Assigned task:
Give again the entries below exactly, beginning at the first line and ending at the line with "Open Outlook from".

[Available data]

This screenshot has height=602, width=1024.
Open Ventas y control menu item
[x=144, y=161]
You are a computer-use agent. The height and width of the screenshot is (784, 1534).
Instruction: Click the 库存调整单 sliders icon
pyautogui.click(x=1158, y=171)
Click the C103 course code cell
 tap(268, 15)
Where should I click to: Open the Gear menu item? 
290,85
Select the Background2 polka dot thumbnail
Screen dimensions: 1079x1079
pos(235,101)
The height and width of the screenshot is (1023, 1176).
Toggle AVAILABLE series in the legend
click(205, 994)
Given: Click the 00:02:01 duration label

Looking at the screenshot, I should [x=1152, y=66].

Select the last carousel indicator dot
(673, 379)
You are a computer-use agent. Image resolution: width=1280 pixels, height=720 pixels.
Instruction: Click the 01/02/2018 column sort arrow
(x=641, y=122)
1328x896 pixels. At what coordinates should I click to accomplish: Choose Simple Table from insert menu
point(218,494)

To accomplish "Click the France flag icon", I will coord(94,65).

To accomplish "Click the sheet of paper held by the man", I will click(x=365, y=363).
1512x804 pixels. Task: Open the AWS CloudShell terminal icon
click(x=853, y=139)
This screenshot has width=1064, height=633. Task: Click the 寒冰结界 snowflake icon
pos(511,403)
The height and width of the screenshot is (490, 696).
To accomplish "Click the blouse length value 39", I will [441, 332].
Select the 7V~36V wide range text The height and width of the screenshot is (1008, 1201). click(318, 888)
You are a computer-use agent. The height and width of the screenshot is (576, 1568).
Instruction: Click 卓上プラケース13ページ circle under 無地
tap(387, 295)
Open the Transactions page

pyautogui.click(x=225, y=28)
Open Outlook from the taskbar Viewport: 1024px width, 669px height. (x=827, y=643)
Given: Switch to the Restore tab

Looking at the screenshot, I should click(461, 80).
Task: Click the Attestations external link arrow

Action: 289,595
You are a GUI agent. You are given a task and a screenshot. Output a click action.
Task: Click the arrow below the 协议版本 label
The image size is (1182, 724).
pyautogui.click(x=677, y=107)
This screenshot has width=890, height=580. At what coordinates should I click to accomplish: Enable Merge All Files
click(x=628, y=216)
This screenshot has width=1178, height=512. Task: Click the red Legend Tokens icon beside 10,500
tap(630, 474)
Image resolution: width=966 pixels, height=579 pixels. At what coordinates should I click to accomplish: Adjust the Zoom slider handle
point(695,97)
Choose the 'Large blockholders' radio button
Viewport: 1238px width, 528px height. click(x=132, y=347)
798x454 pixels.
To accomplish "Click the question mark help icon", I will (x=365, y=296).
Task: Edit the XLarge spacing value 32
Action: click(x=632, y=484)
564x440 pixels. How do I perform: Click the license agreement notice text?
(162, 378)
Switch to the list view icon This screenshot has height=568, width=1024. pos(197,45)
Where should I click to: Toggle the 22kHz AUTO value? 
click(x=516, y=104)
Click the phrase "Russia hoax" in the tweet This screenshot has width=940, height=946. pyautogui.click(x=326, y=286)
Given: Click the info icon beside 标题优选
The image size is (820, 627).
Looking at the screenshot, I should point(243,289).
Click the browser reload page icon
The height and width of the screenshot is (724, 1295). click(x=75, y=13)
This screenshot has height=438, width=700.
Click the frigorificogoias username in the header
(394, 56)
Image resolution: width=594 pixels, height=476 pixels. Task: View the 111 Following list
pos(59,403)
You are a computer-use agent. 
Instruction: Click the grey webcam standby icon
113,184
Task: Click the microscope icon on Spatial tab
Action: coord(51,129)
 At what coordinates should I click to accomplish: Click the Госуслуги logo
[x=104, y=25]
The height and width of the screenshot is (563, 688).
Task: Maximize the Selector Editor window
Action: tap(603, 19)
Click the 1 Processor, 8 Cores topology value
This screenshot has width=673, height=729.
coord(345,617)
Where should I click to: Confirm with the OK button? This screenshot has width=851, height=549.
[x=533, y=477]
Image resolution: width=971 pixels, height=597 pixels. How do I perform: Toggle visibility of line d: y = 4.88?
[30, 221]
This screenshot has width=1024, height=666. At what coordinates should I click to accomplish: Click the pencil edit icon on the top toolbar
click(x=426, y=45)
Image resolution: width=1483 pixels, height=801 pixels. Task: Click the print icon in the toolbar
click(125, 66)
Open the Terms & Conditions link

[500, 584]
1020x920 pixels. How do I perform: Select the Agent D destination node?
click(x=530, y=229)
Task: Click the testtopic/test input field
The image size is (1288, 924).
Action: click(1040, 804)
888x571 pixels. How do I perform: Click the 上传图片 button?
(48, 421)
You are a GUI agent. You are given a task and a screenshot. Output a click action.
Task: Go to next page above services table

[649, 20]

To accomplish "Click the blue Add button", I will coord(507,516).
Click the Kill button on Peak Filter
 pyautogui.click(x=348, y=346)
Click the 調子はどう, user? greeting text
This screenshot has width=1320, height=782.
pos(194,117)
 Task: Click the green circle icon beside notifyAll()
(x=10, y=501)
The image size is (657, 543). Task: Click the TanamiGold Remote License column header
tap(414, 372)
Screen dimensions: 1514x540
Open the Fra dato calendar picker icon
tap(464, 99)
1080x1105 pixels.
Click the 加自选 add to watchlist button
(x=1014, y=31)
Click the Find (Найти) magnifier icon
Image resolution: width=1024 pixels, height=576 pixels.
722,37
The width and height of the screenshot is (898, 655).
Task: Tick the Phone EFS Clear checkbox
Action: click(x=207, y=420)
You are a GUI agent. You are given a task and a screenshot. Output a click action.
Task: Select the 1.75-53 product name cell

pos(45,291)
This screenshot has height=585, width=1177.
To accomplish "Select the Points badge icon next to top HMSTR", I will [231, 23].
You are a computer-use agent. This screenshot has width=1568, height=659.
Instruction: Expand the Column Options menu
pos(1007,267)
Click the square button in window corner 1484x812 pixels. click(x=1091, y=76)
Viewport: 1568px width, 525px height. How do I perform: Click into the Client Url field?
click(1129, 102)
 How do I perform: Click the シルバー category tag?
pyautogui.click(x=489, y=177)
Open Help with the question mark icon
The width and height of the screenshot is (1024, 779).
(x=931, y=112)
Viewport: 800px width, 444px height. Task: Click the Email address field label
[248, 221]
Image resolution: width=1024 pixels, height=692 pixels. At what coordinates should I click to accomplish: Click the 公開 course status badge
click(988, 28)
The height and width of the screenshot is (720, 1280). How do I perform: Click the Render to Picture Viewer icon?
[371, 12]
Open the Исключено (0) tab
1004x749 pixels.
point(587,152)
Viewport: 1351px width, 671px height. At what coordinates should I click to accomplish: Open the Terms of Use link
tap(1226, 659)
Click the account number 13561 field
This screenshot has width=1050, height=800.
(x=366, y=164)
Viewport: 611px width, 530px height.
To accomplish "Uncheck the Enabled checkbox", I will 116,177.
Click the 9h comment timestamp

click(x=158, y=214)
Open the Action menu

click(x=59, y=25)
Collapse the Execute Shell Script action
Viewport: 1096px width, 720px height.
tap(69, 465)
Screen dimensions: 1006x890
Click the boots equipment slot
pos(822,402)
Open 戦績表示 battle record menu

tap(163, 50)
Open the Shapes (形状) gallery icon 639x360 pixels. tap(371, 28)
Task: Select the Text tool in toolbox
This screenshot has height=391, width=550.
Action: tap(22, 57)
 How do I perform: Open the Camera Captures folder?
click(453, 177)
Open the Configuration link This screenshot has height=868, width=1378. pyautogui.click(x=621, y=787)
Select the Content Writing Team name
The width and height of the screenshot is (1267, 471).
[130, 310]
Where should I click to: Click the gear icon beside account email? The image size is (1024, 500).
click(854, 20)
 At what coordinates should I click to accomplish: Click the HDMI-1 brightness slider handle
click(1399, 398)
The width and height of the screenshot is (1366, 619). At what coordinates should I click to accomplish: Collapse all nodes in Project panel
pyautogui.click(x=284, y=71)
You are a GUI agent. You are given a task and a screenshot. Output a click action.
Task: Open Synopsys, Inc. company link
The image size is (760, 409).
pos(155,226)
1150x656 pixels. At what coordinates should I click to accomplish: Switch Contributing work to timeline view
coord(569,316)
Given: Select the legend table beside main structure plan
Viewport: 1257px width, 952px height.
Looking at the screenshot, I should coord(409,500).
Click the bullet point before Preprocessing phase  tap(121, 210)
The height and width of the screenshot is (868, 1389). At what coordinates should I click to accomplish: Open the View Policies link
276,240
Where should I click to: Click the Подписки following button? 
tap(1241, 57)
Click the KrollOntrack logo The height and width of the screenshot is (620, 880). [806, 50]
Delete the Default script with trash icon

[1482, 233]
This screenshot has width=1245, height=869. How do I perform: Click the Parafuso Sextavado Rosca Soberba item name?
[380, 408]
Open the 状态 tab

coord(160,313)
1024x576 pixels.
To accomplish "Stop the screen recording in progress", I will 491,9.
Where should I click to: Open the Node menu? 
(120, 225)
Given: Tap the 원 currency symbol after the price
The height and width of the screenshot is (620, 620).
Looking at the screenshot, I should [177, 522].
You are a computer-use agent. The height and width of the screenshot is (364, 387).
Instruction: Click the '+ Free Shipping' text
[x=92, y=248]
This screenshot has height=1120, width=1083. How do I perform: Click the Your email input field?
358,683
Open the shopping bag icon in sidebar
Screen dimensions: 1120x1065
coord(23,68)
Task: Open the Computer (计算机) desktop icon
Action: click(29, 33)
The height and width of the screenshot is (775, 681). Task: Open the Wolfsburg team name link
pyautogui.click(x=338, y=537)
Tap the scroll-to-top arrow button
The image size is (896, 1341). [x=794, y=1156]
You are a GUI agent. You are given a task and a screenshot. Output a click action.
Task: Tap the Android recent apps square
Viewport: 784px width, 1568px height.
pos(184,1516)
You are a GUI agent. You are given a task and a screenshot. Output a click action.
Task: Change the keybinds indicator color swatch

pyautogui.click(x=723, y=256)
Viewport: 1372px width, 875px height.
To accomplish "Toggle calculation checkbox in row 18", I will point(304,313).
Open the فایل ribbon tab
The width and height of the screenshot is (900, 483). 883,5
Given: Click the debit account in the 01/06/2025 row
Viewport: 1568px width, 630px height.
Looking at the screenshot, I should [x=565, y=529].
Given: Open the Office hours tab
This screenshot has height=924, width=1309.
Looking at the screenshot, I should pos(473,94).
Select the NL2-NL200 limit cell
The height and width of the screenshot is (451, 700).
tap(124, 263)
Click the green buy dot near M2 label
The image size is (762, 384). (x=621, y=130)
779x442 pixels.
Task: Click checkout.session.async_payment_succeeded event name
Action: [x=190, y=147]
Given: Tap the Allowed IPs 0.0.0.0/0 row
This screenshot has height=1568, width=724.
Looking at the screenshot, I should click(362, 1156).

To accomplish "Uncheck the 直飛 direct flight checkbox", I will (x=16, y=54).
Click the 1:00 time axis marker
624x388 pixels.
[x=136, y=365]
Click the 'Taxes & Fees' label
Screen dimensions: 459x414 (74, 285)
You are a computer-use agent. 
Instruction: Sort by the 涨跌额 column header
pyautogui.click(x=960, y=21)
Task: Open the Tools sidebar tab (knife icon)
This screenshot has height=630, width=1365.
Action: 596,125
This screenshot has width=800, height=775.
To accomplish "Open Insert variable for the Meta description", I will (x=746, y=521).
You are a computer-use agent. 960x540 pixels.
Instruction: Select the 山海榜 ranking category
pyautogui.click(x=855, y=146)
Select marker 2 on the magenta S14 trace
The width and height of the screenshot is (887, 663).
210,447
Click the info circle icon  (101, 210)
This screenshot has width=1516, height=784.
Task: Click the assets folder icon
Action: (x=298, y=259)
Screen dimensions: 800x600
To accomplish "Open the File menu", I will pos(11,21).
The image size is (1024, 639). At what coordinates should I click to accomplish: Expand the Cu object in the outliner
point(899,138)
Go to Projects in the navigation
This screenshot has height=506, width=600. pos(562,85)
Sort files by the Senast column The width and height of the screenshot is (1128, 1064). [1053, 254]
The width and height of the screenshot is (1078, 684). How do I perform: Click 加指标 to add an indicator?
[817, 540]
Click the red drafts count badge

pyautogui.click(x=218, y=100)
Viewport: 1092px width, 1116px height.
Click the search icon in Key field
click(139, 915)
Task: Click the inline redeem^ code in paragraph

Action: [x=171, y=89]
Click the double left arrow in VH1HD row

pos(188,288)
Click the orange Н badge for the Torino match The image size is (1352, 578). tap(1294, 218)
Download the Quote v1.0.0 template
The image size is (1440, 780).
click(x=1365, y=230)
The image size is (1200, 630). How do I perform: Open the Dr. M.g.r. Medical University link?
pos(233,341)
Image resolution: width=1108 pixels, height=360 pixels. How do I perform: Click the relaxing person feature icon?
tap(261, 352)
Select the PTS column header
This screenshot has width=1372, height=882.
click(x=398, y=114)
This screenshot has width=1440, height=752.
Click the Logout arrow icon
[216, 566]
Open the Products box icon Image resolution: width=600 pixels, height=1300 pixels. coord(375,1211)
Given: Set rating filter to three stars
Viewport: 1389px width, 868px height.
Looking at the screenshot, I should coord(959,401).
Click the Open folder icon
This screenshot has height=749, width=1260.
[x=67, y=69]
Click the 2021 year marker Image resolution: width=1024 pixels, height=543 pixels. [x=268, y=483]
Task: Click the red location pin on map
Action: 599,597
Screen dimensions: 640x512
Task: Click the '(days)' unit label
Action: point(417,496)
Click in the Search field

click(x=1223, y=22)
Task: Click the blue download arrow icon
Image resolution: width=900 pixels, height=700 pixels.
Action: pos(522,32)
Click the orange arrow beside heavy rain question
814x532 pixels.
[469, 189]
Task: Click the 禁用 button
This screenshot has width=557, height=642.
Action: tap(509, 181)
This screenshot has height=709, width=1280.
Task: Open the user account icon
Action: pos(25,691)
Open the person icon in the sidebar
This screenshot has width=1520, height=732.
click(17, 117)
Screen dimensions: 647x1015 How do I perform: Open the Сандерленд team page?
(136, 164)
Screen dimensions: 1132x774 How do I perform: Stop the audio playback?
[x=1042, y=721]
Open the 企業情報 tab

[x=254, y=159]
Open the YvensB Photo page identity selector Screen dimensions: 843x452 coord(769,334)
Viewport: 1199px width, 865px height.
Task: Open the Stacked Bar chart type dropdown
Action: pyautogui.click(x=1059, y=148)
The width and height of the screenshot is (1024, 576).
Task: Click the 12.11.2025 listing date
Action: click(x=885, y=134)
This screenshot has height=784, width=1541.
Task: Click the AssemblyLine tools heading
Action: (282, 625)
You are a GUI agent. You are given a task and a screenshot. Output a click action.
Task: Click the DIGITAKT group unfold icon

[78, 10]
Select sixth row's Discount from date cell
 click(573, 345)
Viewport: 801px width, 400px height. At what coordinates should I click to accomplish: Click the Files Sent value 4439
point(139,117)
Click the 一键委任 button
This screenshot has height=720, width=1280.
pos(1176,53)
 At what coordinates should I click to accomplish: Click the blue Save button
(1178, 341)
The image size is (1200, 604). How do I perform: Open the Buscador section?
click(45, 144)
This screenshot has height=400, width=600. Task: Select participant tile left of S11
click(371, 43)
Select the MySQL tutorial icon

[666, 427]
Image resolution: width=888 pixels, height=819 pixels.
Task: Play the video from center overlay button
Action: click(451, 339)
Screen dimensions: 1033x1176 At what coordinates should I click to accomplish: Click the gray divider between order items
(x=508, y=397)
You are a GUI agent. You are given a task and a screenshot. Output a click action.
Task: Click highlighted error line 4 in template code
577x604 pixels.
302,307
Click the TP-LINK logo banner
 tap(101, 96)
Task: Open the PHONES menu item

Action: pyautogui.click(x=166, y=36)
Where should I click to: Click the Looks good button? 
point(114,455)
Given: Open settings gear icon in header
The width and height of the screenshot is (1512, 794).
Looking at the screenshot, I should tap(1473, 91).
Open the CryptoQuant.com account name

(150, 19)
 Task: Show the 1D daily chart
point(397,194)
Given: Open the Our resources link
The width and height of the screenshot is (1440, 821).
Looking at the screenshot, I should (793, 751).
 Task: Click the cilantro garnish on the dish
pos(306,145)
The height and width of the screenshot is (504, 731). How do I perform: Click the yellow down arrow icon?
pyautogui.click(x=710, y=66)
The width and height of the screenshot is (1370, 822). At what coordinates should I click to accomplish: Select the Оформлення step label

[/Available data]

Answer to this problem:
This screenshot has height=602, width=1024.
Open Ventas y control menu item
[x=144, y=161]
You are a computer-use agent. The height and width of the screenshot is (784, 1534).
Instruction: Click the 库存调整单 sliders icon
pyautogui.click(x=1158, y=171)
Click the C103 course code cell
 tap(268, 15)
Where should I click to: Open the Gear menu item? 
290,85
Select the Background2 polka dot thumbnail
Screen dimensions: 1079x1079
pos(235,101)
The height and width of the screenshot is (1023, 1176).
Toggle AVAILABLE series in the legend
click(205, 994)
Given: Click the 00:02:01 duration label

Looking at the screenshot, I should [x=1152, y=66].

Select the last carousel indicator dot
(673, 379)
You are a computer-use agent. Image resolution: width=1280 pixels, height=720 pixels.
Instruction: Click the 01/02/2018 column sort arrow
(x=641, y=122)
1328x896 pixels. At what coordinates should I click to accomplish: Choose Simple Table from insert menu
point(218,494)

To accomplish "Click the France flag icon", I will coord(94,65).

To accomplish "Click the sheet of paper held by the man", I will click(x=365, y=363).
1512x804 pixels. Task: Open the AWS CloudShell terminal icon
click(x=853, y=139)
This screenshot has width=1064, height=633. Task: Click the 寒冰结界 snowflake icon
pos(511,403)
The height and width of the screenshot is (490, 696).
To accomplish "Click the blouse length value 39", I will [441, 332].
Select the 7V~36V wide range text The height and width of the screenshot is (1008, 1201). click(318, 888)
You are a computer-use agent. The height and width of the screenshot is (576, 1568).
Instruction: Click 卓上プラケース13ページ circle under 無地
tap(387, 295)
Open the Transactions page

pyautogui.click(x=225, y=28)
Open Outlook from the taskbar Viewport: 1024px width, 669px height. (x=827, y=643)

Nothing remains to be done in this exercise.